Doctors, scientists and supporters of the cancer industry claim that the battle against cancer will only be won with the aid of more money. They claim that in order to obtain the information we need we must spend, spend, spend. But that isn’t true. It is not more knowledge we need but the ability and courage and determination to use the knowledge we already have.
Back in 1982, the National Research Council in the United States of America published a technical report entitled Diet, Nutrition and Cancer which showed that diet was probably the single most important factor in the development of cancer, and that there was evidence linking cancers of the breast, colon and prostate to particular foods or types of food.
It is a scandal of astonishing proportions that a majority of the population still do not know about these vitally important and well-established links. It is an even bigger scandal that a majority of the medical profession are unaware of these links too. Most doctors I have spoken to — even recently qualified ones — still dismiss the idea of a food/cancer link as mumbo-jumbo nonsense, preferring to rely entirely on prescription drugs, radiotherapy and surgery as ‘treatments’ for cancer. The average medical student probably spends more time staring down a microscope at histology slides than he or she spends studying the importance and significance of nutrition.
Between a third and a half of all cancers are caused by eating the wrong types of food. You can dramatically reduce your chances of developing cancer of the breast, cancer of the prostate, cancer of the colon, cancer of the ovary or cancer of the uterus.
I have been studying scientific research papers for over two decades and I have never seen such convincing research as that which shows the links between particular types of food and particular types of cancer.

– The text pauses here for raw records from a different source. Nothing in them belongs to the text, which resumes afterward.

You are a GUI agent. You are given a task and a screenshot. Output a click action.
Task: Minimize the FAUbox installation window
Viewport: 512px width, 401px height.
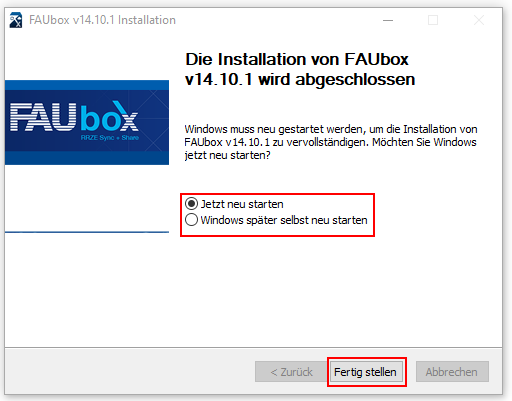388,20
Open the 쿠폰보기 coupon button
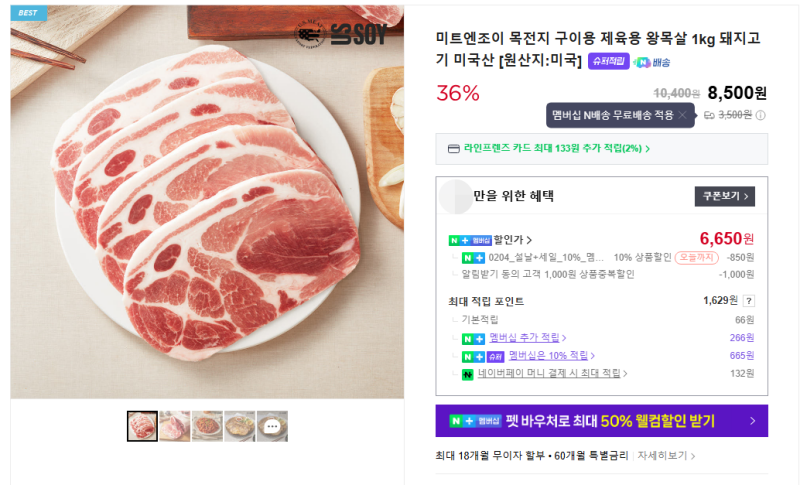Screen dimensions: 800x485 724,196
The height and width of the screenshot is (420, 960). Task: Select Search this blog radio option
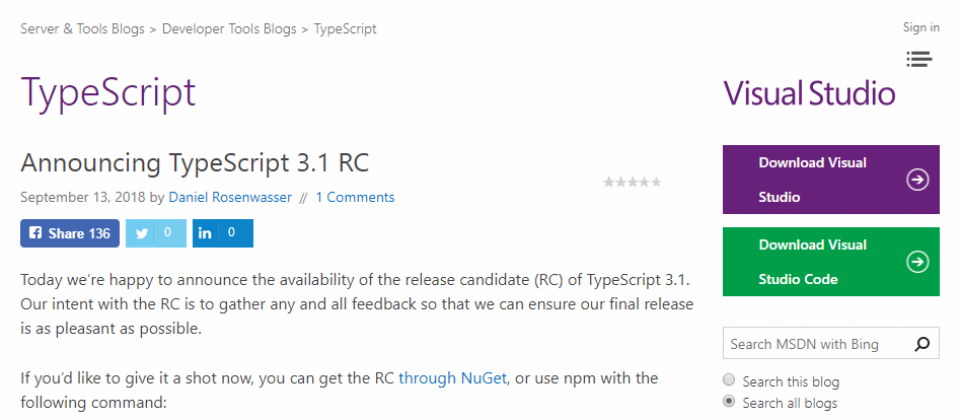tap(729, 380)
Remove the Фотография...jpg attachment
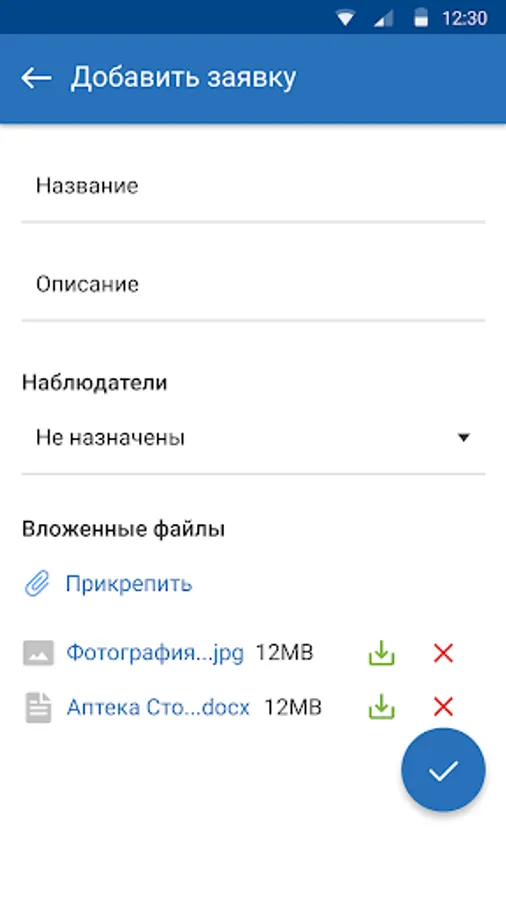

I have absolutely no doubt that if these undeniable links had been publicised by the responsible authorities (in medicine as elsewhere the phrase ‘responsible authorities’ is, I fear, oxymoronic) countless millions of lives and an enormous amount of agony and distress could — and would — have been avoided.
The suppression of this information by a greedy and conscience-free food industry, compliant revenue conscious politicians, a cancer industry dominated by grant hungry researchers and an uncaring, drug company dominated medical profession has, I sincerely believe, led to more deaths than any war in history.
Since the early 1980s, the amount of evidence linking diet to cancer has grown steadily. In 1990, even the British Medical Association, hardly an organisation which would be widely described as revolutionary, supported the view that there is a link between food and cancer. Their published view was that 35% of cancers, just over a third, were caused by the natural constituents of food and that another 1% of cancers were caused by food additives.
Other organisations suggest that the link between food and cancer is even higher. The National Academy of Sciences in the United States, founded in 1863 by Act of Congress to serve as an official adviser to the US government in all matters of science and technology, has reported that researchers have estimated that almost 60% of women’s cancers and a little more than 40% of men’s cancers are related to nutritional factors.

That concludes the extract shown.